Cisco's Network Bugs Are Front and Center in Bankruptcy Fight (bloomberg.com)
Reader Dharkfiber writes: Bloomberg is covering a story today about a hosting business that is now filing chapter 11 due to bugs in a switch. Good, bad, or ugly, is it time to admit that business really can't continue without IT? When will IT training become formal curriculum in schools?An excerpt from the Bloomberg report: There's buggy code in virtually every electronic system. But few companies ever talk about the cost of dealing with bugs, for fear of being associated with error-prone products. The trial, along with Peak Web's bankruptcy filings, promises a rare look at just how much or how little control a company may have over its own operations, depending on the software that undergirds it. Think of the corporate computers around the world rendered useless by a faulty update from McAfee in 2010, or of investment company Knight Capital, which lost $458 million in 30 minutes in 2012 -- and had to be sold months later -- after new software made erratic, automated stock market trades.
Peak Web, founded in 2001, had worked with companies including MySpace, JDate, EHarmony, and Uber. Under its $4 million-a-month contract with Machine Zone, which began on April 1, 2015, it had to keep Game of War running with fewer than 27 minutes of outages a year, court filings show. According to Machine Zone, the hosting service couldn't make it a month without an outage lasting almost an hour. Another in August of that year was traced to faulty cables and cooling fans, according to the publisher.
I'm a photographer, and I sell my work through a web service. They bring together the finishing providers (prints, calendars, t-shirts, etc) and take care of payment, and all I have to do is provide content and manage sales. When I finish post-processing on a new photo, the tool I use (Adobe Lightroom) automatically uploads to the web service in the album I select. I cover events, so there's often a massive number (600 or so) of photos to upload.

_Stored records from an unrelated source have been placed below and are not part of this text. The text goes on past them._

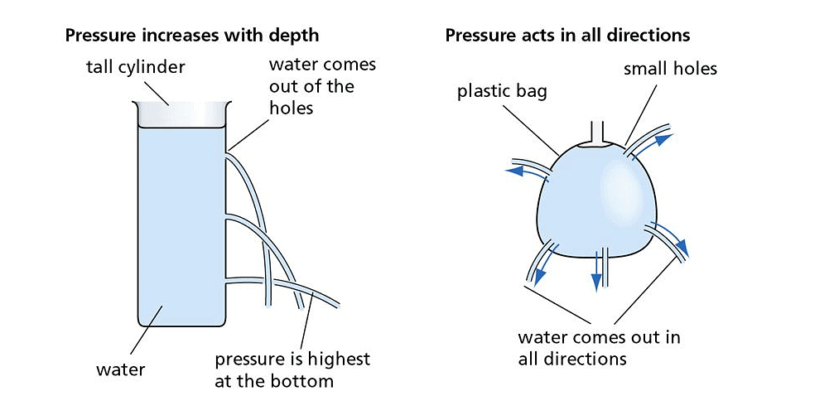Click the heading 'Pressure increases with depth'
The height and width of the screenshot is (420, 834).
pos(191,36)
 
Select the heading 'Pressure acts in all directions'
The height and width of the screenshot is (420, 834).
pos(567,36)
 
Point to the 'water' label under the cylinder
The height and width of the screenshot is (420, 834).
pos(120,369)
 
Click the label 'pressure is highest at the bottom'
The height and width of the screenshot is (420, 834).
pos(292,369)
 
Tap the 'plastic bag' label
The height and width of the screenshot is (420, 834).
pos(502,91)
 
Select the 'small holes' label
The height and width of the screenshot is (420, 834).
pos(669,69)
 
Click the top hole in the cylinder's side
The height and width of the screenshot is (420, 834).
pos(226,151)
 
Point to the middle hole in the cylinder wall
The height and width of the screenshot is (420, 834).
pos(226,218)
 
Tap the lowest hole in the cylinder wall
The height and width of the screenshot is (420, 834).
pos(226,279)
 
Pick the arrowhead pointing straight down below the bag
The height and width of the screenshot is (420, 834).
pos(595,282)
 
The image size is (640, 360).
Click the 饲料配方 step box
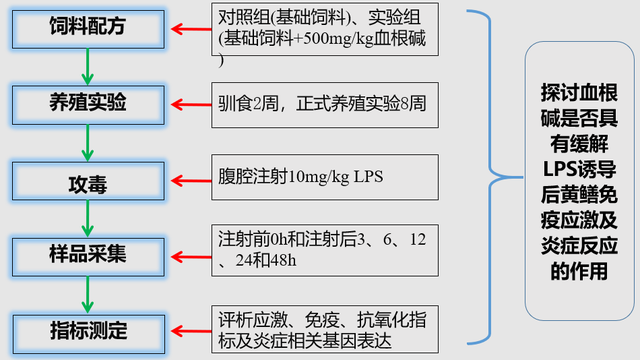89,28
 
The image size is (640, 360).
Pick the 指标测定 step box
89,328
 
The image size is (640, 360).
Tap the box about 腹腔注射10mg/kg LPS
326,179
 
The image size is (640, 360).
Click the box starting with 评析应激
326,328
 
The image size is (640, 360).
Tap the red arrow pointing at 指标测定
190,328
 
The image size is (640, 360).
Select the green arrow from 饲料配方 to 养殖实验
88,66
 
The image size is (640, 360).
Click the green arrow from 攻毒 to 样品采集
88,217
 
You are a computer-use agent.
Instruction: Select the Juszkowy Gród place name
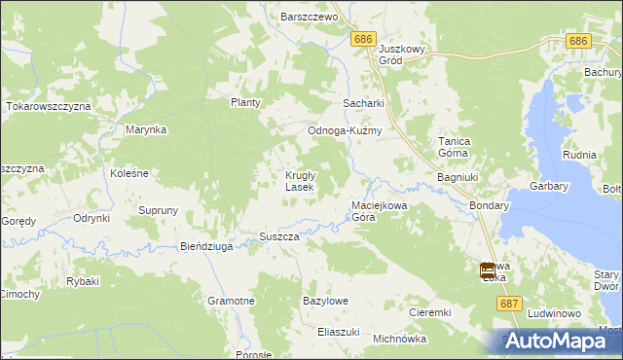(404, 54)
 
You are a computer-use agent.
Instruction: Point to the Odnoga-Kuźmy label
(344, 131)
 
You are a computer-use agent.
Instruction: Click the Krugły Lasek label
(298, 180)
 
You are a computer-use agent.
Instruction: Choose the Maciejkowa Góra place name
(377, 211)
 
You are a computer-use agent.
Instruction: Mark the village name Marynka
(146, 128)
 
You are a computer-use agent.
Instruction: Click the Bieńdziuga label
(206, 247)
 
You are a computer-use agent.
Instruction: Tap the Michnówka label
(400, 339)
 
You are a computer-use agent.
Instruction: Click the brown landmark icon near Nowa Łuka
(488, 271)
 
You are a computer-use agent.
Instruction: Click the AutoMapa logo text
(559, 341)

Yesterday I was getting sporadic "service not available" messages from the service. After doing some triage to verify the problem was not at my end, I contacted customer support. Mind you, this was 10:30 PM PST. But that's the way it is with photographers -- we often take photos during the day and process them at night, which is somewhat the opposite of a standard use case. (And should be borne in mind when said services schedule maintenance. Just sayin'.)

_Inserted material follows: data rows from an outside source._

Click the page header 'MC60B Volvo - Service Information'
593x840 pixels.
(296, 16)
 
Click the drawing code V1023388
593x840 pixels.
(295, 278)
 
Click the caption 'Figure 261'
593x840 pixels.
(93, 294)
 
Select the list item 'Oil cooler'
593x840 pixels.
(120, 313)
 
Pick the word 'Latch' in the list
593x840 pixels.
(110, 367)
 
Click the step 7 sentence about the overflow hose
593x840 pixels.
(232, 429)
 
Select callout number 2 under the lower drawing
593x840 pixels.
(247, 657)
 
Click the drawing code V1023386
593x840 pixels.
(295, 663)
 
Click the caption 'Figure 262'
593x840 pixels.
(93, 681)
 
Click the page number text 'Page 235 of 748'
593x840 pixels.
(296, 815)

Browsing the service's forum, I saw others were seeing the same error message, and people were starting to get excited. (This is our livelihood, after all.)
I got an answer to my service ticket in less than 30 minutes, that they were struggling with with network problems with one of their service providers (probably a cloud service). I got a followup shortly after that they thought the service was up now but they were still testing. And I got another followup at 6:30 AM that the problem had been resolved and they had put steps in place to insure it would not happen again. They also implemented a "status page" that we could consult in the future (which should have already existed, but live and learn).

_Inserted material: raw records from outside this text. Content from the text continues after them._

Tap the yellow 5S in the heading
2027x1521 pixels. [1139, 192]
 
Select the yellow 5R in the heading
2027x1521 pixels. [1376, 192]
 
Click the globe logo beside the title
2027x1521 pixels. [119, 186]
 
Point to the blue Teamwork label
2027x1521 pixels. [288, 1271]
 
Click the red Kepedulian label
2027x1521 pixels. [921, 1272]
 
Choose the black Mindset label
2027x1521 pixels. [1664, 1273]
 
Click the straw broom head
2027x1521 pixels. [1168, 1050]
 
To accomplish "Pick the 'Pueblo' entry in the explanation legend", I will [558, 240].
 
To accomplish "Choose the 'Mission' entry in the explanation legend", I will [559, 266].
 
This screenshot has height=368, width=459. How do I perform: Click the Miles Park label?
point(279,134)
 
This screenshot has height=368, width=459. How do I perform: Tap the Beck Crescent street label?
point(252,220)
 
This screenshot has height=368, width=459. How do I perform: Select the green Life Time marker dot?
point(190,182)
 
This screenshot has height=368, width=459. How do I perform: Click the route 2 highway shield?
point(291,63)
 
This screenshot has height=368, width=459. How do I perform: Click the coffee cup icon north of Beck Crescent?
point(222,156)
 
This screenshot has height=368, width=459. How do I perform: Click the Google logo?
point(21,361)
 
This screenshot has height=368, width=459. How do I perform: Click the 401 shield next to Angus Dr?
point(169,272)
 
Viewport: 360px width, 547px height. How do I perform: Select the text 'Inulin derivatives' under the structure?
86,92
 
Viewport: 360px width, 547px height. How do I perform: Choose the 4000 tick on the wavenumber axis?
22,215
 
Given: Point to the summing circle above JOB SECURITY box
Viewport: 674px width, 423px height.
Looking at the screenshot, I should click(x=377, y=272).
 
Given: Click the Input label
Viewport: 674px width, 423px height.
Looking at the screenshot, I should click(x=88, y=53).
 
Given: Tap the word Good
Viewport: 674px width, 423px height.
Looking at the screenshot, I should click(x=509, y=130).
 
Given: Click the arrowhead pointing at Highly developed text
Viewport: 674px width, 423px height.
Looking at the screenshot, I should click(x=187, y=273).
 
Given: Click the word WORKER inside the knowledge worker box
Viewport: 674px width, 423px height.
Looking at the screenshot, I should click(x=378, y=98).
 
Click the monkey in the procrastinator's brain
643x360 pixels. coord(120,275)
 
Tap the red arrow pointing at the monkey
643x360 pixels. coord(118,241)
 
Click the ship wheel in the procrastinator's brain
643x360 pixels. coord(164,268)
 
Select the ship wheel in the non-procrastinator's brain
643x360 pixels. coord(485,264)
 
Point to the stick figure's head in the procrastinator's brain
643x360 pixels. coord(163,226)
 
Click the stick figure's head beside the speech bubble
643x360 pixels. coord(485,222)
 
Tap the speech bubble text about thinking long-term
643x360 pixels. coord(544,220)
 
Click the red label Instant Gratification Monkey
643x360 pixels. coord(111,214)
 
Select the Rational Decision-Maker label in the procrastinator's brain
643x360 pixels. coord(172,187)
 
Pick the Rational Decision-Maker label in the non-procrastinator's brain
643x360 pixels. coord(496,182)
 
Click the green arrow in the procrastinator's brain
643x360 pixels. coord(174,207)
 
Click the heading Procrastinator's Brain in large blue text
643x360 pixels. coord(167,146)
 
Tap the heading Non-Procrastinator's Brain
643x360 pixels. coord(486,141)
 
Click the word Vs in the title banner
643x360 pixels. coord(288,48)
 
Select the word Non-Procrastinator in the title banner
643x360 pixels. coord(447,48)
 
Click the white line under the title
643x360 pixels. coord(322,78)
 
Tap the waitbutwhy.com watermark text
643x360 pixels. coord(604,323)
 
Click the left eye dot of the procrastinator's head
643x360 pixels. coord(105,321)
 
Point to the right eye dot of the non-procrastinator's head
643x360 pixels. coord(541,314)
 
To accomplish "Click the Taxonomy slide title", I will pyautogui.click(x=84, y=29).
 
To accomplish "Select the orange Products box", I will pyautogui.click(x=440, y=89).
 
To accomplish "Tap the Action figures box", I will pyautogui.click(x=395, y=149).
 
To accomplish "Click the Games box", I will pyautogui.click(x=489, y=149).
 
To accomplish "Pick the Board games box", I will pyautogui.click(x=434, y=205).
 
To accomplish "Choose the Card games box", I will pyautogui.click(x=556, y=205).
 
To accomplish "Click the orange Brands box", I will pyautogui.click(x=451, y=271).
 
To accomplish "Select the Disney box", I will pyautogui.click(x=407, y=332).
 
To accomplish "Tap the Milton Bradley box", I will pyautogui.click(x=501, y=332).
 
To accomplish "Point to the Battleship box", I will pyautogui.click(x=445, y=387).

Now, *that's* the way to handle an incident like this. Very commendable. But it does point up the problems a business sometimes has when they rely too much on external services. Just my opinion, but the main difference I can see between in-house and outsourced is one of motivation. If you're providing an online service, your employees realize in their heart of hearts that outages can easily result in business failure and loss of jobs. But if you're renting all the pieces of your service from outside vendors, you soon find that those vendors may be concerned about their contract with you, and the money they make off you, which isn't at the same level in the hierarchy of needs as the live-or-die situation you are in.
Oliver's law of assumed responsibility: If you're seen fixing it, you will be blamed for breaking it.
Agreed. I've worked at places that kept five nines of availability. By "normal" IT standards, it was massively overbuilt: multiple sets of gear, clustered in failover mode, with a separate redundant setup elsewhere in the data center, on an entirely different power feed. . . (as I recall, we had at LEAST 4 independent power feeds)..
We also had cabinets full of spare parts, entire full pieces of gear on the shelf, and an entire library of config files on the TFTP server. Plus duplicated on a laptop that lived in one of the cabinets. Took a LOT of labor and gear, and was not cheap,
And we constantly had to explain the man-hour and spares costs to the suits . .